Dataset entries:
* * *

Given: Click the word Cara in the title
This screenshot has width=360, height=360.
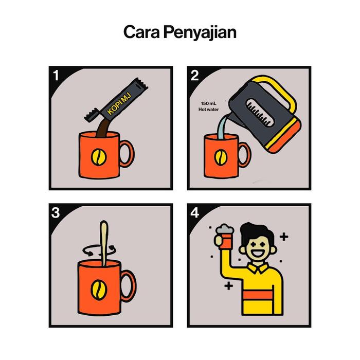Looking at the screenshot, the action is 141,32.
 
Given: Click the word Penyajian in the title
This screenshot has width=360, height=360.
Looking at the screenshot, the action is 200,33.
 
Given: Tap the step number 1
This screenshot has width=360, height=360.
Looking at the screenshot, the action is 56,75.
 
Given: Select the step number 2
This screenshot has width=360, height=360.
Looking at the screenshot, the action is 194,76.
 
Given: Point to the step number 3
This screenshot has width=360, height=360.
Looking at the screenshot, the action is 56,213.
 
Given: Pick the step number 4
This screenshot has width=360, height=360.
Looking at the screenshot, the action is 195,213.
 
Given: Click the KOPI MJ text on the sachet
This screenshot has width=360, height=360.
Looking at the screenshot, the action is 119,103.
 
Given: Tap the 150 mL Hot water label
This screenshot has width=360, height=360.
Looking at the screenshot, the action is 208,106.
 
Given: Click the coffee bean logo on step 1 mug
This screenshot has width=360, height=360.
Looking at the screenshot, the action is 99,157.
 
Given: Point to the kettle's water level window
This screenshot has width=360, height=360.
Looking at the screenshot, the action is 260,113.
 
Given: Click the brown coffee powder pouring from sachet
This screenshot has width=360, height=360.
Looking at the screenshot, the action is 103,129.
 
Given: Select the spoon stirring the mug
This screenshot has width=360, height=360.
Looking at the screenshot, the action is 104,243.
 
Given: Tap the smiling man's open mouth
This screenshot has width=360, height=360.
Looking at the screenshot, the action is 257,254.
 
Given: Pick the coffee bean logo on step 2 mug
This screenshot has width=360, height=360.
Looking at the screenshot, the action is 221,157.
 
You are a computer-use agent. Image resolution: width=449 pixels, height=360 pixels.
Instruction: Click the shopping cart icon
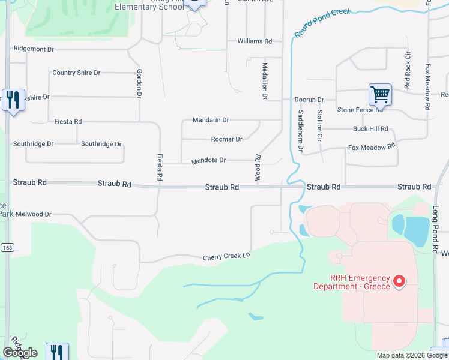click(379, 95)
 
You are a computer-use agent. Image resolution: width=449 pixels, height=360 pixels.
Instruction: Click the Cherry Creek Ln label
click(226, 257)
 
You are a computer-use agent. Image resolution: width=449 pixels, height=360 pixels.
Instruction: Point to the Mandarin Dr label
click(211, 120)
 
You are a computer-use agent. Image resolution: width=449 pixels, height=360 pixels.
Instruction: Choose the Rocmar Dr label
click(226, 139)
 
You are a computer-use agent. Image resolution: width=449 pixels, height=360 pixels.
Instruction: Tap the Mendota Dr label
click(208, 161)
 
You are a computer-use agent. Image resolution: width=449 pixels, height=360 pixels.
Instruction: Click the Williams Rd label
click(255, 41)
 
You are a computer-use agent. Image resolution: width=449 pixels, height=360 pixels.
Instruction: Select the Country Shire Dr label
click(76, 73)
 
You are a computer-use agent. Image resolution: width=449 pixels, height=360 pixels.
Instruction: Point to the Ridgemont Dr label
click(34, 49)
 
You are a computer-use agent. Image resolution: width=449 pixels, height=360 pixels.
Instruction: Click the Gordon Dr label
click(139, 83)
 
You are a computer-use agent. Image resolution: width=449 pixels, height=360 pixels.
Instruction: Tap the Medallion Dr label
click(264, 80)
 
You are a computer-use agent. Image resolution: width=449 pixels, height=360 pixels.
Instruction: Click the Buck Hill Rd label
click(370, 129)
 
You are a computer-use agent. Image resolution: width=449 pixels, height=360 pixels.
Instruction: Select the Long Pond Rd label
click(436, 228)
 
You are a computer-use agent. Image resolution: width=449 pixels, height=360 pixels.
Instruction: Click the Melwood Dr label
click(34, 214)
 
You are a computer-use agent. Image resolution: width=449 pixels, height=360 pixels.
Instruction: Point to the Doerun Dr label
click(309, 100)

* * *

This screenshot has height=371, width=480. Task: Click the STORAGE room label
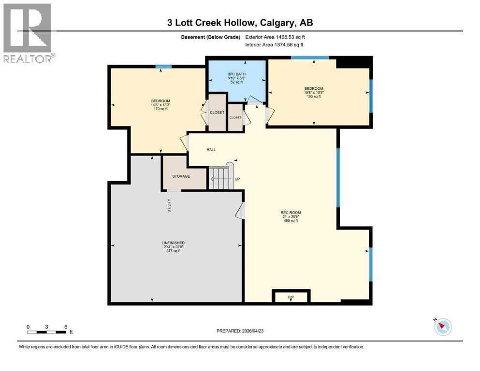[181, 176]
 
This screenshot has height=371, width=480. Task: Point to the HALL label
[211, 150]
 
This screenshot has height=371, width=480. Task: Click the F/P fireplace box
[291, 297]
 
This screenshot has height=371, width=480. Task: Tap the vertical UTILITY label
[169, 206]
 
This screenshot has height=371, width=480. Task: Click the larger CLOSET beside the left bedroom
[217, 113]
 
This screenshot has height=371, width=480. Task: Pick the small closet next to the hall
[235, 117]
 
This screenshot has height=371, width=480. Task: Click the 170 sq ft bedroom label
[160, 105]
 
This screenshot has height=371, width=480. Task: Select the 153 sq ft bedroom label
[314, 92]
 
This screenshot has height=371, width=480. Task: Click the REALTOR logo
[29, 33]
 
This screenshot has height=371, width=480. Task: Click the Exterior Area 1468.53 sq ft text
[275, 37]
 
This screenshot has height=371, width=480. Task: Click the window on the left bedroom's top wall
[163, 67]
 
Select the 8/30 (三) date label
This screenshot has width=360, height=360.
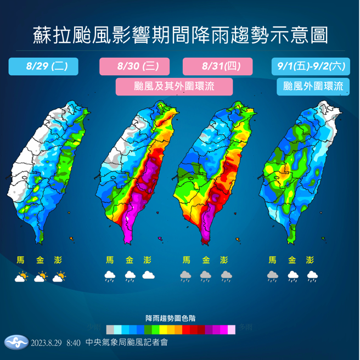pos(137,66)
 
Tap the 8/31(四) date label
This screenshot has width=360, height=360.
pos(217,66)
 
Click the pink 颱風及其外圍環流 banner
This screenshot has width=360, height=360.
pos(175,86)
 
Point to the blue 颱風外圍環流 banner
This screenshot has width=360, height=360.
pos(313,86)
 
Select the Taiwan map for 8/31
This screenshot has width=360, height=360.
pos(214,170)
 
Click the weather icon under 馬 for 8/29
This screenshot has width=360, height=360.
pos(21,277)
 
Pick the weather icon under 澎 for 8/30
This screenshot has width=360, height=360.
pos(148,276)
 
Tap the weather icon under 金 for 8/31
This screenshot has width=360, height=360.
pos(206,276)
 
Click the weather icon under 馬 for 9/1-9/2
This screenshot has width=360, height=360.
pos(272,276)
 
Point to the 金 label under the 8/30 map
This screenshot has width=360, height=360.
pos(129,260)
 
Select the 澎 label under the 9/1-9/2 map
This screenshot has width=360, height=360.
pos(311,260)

* * *

▶ _Directions_
Rewrite the listing lines from the line with "This screenshot has height=371, width=480. Task: Select" up to and including the line with "pos(313,86)" as a Markdown table with the columns "Row" and "Line". Skip blank lines and leave the pictures out.

▶ _Exercise result_
| Row | Line |
|---|---|
| 1 | This screenshot has height=371, width=480. Task: Select the 153 sq ft bedroom label |
| 2 | [314, 92] |
| 3 | This screenshot has height=371, width=480. Task: Click the REALTOR logo |
| 4 | [29, 33] |
| 5 | This screenshot has height=371, width=480. Task: Click the Exterior Area 1468.53 sq ft text |
| 6 | [275, 37] |
| 7 | This screenshot has height=371, width=480. Task: Click the window on the left bedroom's top wall |
| 8 | [163, 67] |
| 9 | Select the 8/30 (三) date label |
| 10 | This screenshot has width=360, height=360. |
| 11 | pos(137,66) |
| 12 | Tap the 8/31(四) date label |
| 13 | This screenshot has width=360, height=360. |
| 14 | pos(217,66) |
| 15 | Click the pink 颱風及其外圍環流 banner |
| 16 | This screenshot has width=360, height=360. |
| 17 | pos(175,86) |
| 18 | Point to the blue 颱風外圍環流 banner |
| 19 | This screenshot has width=360, height=360. |
| 20 | pos(313,86) |